_YOUR ASSIGNMENT_
Report each line of the entries that contains the word "Task", copied in full.

[RECORD EXTRACTS Boundary: Start]

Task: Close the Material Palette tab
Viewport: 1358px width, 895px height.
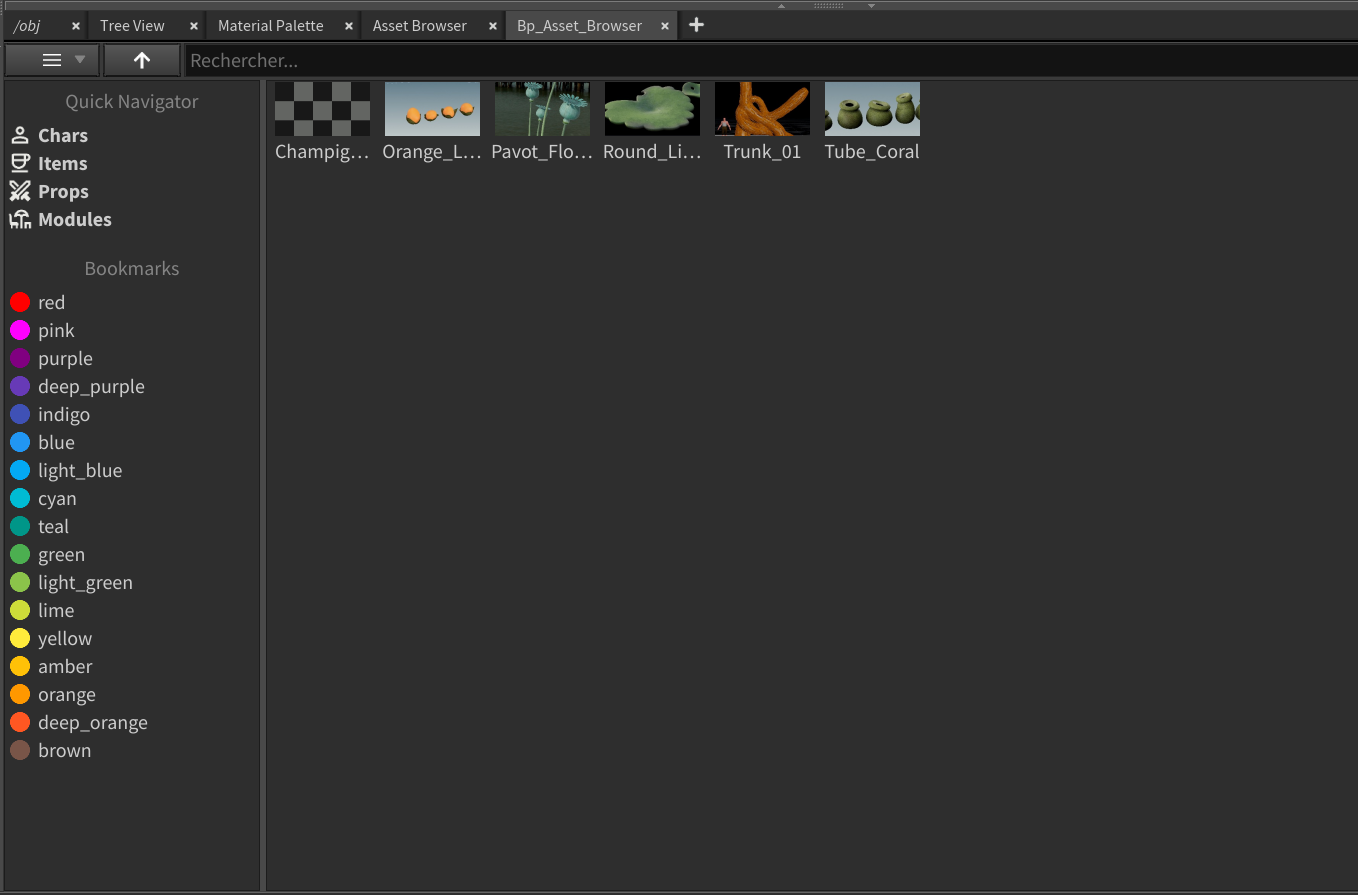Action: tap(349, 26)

[RECORD EXTRACTS Boundary: End]
[RECORD EXTRACTS Boundary: Start]

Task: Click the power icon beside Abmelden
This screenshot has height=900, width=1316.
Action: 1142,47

[RECORD EXTRACTS Boundary: End]

_ANSWER TO THE PROBLEM_
Task: Close the Material Palette tab
Task: Click the power icon beside Abmelden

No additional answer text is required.